War on Poverty

March 30, 2024

How many of our personal problems are caused by external social and economic conditions, and how many of them are caused by ourselves through our internal choices?

This was the main question that occurred to me last night as I watched the American Masters program “Moynihan” on PBS.

Daniel Patrick Moynihan was a poor Irish kid who grew up in the Hell’s Kitchen neighborhood of New York City during the Great Depression. His unemployed father abandoned the family, so after school Moynihan had various jobs such as being a shoe shine boy on the streets of his neighborhood.

A bright kid, Moynihan did well in public schools, then worked as a longshoreman, joined the Navy in 1944, then went to college. He eventually worked as Assistant Secretary for Labor under Presidents Kennedy and Johnson, became an advisor to President Nixon, and later in his career was a Harvard professor, the American ambassador to the United Nations, and a U.S. Senator from New York.

Having come from a broken family living in impoverished conditions, Moynihan understood from personal experience the challenges facing low income people. He was especially alarmed by the breakdown of black families, and in 1965 while working for Lyndon Johnson he wrote a report entitled “The Negro Family: The Case for National Action.” Commonly known as the Moynihan Report, it called for creating jobs and vocational training for black men, whose high unemployment rates caused them, like Moynihan’s father, to abandon their families to lives of poverty.

But the Moynihan Report became controversial because many black leaders resented his calling attention to the prevalence of single mothers having children without the financial and emotional support of the children’s fathers. Those civil rights leaders, then and now, prefer to blame the persistent dysfunction of black families and the resultant crime, addictions, and poverty on society at large, rather than on a lack of emphasis on strong nuclear families and the importance of education.

In 1965 I was 13 years old, and though I did not know about the Moynihan Report at that time, I was well aware of, and believed in, Lyndon Johnson’s War on Poverty and his efforts on behalf of black civil rights. I believed that the federal government could play a constructive role in overcoming the legacies of slavery and Jim Crow segregation. And now, almost 60 years later, I still believe that – up to a point.

Yes, black people in this country are still at a disadvantage, although much progress has been made since 1965. But black people are at a disadvantage in every country in which they find themselves, whether in Haiti, Brazil, the African countries, or elsewhere. The question I asked myself last night as I watched the PBS program “Moynihan” was, how can we humans – all of us – overcome our challenges? Whether our obstacles are racial barriers, health problems, family pathologies, addictions, homelessness, or financial difficulties, are these troubles the result of social inequalities, or are they a deeper reflection of a poverty of spirit, a human ignorance of our minds or souls and our oftentimes unconscious roles as creators of our experience?

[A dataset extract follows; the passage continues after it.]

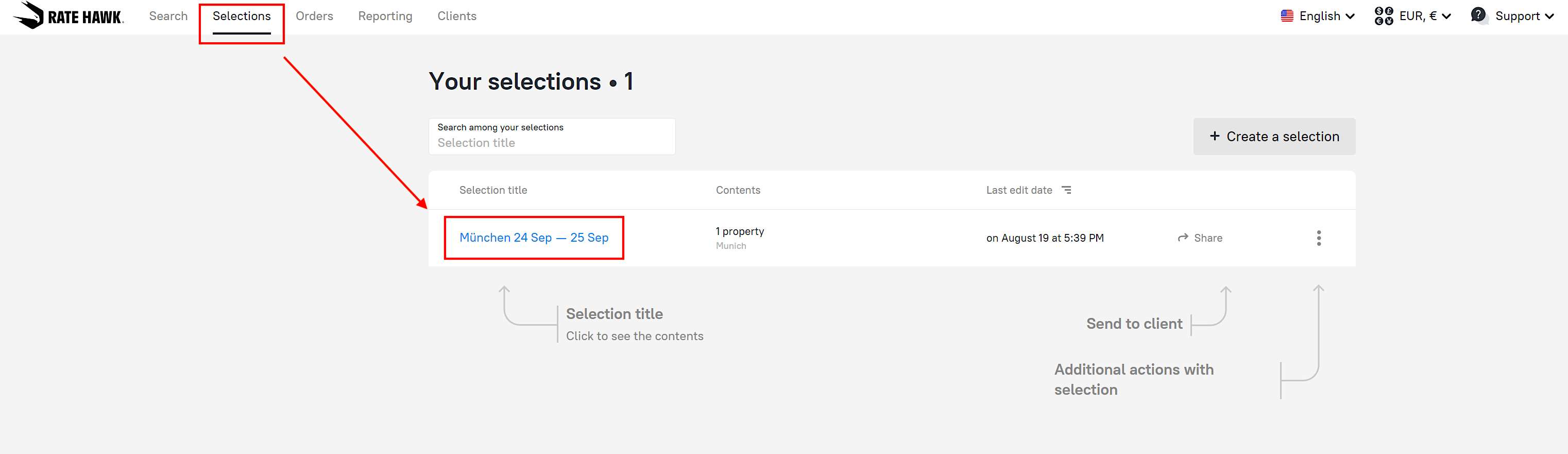The width and height of the screenshot is (1568, 454).
Task: Open the three-dot actions menu
Action: (x=1319, y=238)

Last night, after watching the Moynihan program but before going to sleep, I read an excerpt from a Buddhist book that reminded me of a fundamental Buddhist teaching from the Dhammapada:

We are what we think. All that we are arises with our thoughts. With our thoughts we make the world. Speak or act with an impure mind and trouble will follow you…Speak or act with a pure mind and happiness will follow you.

In other words, the mind is powerful. Intentions and focus are powerful. Our inner life determines our outer life.

Socially we can practice kindness and generosity to the less fortunate, but spiritually each person has to find his or her own way.

I don’t know how Daniel Patrick Moynihan managed to turn on his inner light. I respect his efforts to address the social problems of his day. And I also believe that, regardless of our external circumstances, each of us has the resilience and creativity to tap into our inner resources to choose a life of dignity and well being.

A true war on poverty succeeds through an awakening of the spirit.